Everything seems at loose ends and I feel scared. I wish I could just give up today. I'm spending another summer training and I am questioning myself. Women like me are doing bakram yoga and shopping. Seems like everyone has a coach bag. I feel like I'm just not a very good woman sometimes.
Today's flight was fun and discouraging all within the same 1.0. My flying buddy says I should fly more mechanical, the FI I'm working with fusses about me flying too mechanically... Everybody has an opinion, a different opinion. I'm working on my talk about the Vg diagram... Can't really discuss that without looking at several concepts. Then I hear one of the FSDO guys is all about systems while the other guy is all about aerodynamics. I started this part 141 and we've lost our examing authority ... I feel the hurdles growing, shifting. I'm isolating myself by being interested in flying when I'm the only pilot I know other than the guys at the flight school.

_ _ _ _

> _Exercise requirements_
- a) Rewrite the paragraph of the flight training entry that begins "Today's flight was fun" as a short bulleted list, keeping its main facts.
- b) Return the part of the flight training entry that begins at the words "Today's flight was" and stops after "the flight school.".
- c) Resume the flight training entry after its last sentence, keeping the same voice.
The records come from a separate source and are not part of the flight training entry.

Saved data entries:

_ _ _ _

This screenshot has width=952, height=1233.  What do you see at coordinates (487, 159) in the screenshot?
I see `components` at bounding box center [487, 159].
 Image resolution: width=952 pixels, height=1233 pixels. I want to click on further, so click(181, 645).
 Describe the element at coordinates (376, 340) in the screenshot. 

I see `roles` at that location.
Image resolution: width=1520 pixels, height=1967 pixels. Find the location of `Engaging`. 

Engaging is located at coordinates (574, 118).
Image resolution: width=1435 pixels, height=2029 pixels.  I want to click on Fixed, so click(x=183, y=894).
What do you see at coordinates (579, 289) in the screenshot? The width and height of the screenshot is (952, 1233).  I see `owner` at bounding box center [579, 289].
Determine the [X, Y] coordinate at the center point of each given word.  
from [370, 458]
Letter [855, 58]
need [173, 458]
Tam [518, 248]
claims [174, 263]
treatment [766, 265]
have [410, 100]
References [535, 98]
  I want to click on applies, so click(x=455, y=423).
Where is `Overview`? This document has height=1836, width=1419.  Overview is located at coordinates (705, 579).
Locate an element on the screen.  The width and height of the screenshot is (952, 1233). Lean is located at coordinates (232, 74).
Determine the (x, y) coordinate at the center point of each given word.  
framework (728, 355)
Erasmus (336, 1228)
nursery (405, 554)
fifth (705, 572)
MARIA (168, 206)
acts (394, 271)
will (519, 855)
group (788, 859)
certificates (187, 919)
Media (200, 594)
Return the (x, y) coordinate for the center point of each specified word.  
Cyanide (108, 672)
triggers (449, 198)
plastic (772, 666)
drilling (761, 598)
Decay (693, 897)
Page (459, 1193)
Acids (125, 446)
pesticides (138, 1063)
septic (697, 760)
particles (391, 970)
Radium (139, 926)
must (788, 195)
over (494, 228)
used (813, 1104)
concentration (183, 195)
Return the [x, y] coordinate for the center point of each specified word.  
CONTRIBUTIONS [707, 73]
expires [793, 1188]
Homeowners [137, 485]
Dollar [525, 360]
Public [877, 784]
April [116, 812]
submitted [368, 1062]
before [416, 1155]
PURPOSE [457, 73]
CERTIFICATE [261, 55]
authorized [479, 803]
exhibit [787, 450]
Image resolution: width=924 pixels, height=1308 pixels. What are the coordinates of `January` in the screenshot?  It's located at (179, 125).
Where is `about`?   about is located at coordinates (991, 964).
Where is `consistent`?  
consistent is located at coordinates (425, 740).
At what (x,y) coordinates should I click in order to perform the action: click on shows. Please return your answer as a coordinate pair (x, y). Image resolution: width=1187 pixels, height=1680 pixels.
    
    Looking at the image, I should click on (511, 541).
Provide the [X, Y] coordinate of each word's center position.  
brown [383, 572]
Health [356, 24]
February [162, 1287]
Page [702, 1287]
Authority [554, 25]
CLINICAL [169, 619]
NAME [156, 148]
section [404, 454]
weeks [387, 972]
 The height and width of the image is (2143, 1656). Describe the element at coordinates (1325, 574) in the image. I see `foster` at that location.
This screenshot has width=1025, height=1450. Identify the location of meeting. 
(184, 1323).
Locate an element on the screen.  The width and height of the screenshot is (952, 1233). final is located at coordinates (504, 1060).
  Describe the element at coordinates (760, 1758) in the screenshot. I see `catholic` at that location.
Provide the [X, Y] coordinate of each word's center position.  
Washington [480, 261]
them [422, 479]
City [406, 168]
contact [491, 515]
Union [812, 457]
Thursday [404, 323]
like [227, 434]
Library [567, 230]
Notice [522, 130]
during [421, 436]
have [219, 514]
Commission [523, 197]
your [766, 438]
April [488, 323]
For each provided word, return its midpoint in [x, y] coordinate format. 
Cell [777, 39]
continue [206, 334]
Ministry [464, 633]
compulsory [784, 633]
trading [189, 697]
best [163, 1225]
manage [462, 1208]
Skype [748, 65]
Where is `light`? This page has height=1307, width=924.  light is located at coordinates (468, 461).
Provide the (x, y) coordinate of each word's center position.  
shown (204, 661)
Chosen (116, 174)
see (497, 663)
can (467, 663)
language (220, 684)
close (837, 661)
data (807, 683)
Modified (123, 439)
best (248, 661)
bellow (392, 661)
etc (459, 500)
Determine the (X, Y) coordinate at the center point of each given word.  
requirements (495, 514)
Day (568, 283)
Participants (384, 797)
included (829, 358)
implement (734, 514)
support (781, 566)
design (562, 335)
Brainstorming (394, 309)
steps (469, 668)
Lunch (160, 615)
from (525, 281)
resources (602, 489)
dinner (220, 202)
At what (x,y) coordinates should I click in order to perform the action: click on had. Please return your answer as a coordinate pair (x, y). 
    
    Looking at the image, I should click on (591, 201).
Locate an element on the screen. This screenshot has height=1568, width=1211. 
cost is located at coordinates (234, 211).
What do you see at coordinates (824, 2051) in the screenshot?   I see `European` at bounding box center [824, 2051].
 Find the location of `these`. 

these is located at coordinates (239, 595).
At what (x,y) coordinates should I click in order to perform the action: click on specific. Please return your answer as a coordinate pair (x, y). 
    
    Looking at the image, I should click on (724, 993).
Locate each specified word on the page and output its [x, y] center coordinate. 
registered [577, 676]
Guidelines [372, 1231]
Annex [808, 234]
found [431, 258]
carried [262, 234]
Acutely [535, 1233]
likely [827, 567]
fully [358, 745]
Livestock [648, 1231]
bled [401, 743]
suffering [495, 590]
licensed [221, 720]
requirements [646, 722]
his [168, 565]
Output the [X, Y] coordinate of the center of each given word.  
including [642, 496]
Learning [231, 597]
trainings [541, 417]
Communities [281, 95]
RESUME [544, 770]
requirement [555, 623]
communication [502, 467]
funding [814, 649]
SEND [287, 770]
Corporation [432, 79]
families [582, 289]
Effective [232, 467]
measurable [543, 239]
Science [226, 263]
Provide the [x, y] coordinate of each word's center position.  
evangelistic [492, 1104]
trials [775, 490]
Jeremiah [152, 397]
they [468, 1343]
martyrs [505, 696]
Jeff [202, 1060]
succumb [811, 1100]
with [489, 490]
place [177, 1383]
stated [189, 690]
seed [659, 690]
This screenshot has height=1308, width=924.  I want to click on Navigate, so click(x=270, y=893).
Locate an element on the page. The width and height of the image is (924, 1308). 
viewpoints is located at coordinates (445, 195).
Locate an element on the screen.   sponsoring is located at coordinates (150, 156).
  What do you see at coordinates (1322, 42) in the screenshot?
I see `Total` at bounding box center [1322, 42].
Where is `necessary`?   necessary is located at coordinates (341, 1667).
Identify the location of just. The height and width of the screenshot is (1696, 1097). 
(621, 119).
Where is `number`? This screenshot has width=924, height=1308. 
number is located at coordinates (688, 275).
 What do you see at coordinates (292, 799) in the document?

_ _ _ _

> _Task-by-task results_
- a)
- Today's flight was both fun and discouraging within the same 1.0.
- The writer's flying buddy says to fly more mechanically, while the FI says the writer flies too mechanically; everyone has a different opinion.
- The writer is preparing a talk on the Vg diagram, which can't be discussed without several other concepts.
- One FSDO guy focuses on systems and the other on aerodynamics.
- The writer started this Part 141 program, and the school has lost its examining authority.
- The hurdles feel like they are growing and shifting.
- The writer feels isolated, being the only pilot they know apart from the guys at the flight school.

- b)
Today's flight was fun and discouraging all within the same 1.0. My flying buddy says I should fly more mechanical, the FI I'm working with fusses about me flying too mechanically... Everybody has an opinion, a different opinion. I'm working on my talk about the Vg diagram... Can't really discuss that without looking at several concepts. Then I hear one of the FSDO guys is all about systems while the other guy is all about aerodynamics. I started this part 141 and we've lost our examing authority ... I feel the hurdles growing, shifting. I'm isolating myself by being interested in flying when I'm the only pilot I know other than the guys at the flight school.

- c)
My FI said 5 years of instructing and I'd be burned out on it. He wondered what I might do then. He said I know you like flying a Navajo, you'd like a King Air... I told him I was thinking about instructing at the beach ... Maybe flying a little with retirees who have lost their medicals. I told him I'd have to charge a little higher than the going rate just so they wouldn't think it was a date. He laughed.
I'm just feeling sorry for myself tonight. Stressed.